Update the lines beginning at the one containing "Viewport: 385px width, 217px height." and ending after the one containing "coord(602,54)", changing every "Output a click action" to "Output a tap action" and keeping everything else the same. Return only those lines, without the pictures.
++++ DATA SHOWN
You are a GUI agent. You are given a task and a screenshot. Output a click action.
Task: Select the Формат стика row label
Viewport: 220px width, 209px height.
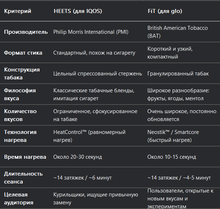pyautogui.click(x=23, y=53)
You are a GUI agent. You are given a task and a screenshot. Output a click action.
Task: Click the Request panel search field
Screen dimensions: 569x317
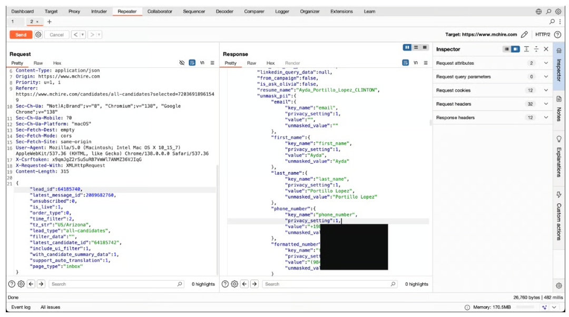117,284
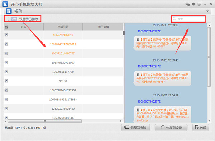Click the horizontal scrollbar thumb under list

tap(45, 121)
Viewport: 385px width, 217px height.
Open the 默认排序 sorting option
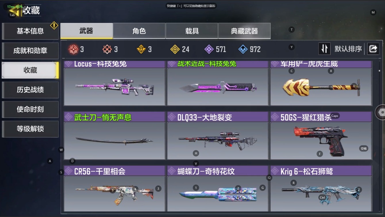click(x=348, y=49)
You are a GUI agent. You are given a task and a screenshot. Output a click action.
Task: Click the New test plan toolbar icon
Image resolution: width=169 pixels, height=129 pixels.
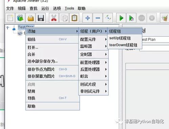point(10,18)
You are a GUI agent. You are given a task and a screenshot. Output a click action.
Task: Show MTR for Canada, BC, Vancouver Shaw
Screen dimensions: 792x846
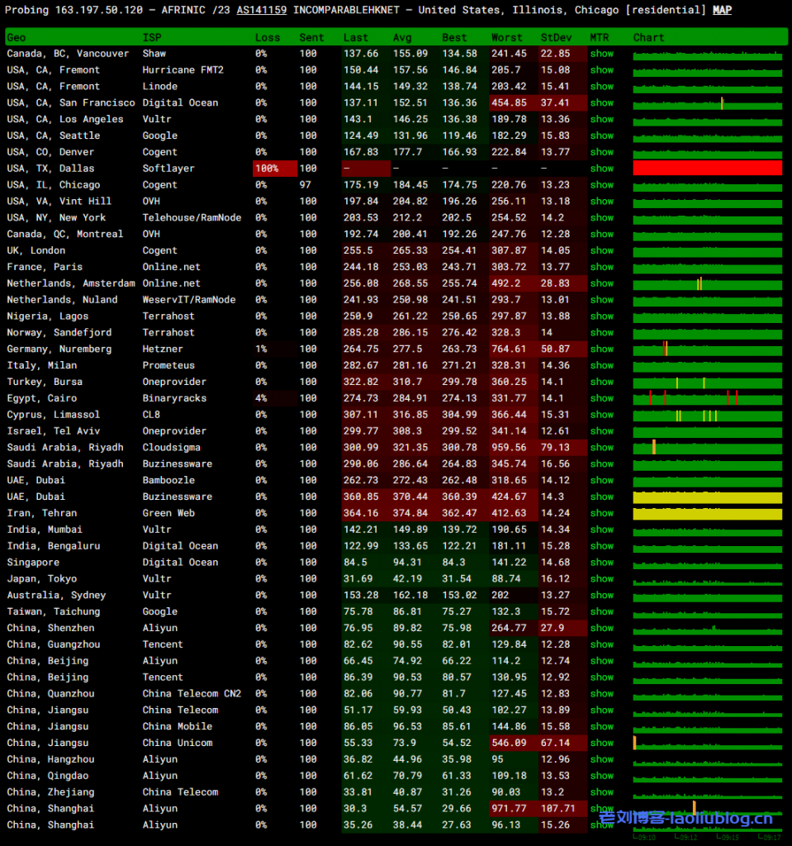coord(602,54)
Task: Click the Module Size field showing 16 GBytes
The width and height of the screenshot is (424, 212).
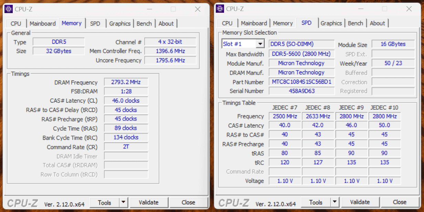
++++++++
*ANSWER FOR THIS EXERCISE*:
Viewport: 385px width, 217px height.
Open the 默认排序 sorting option
click(x=348, y=49)
You are a GUI agent. You are given a task and a screenshot. Output a tap action.
Task: Click the New test plan toolbar icon
Image resolution: width=169 pixels, height=129 pixels.
point(10,18)
You are a GUI agent. You are given a task and a screenshot. Output a tap action.
Task: Show MTR for Canada, BC, Vancouver Shaw
Screen dimensions: 792x846
coord(602,54)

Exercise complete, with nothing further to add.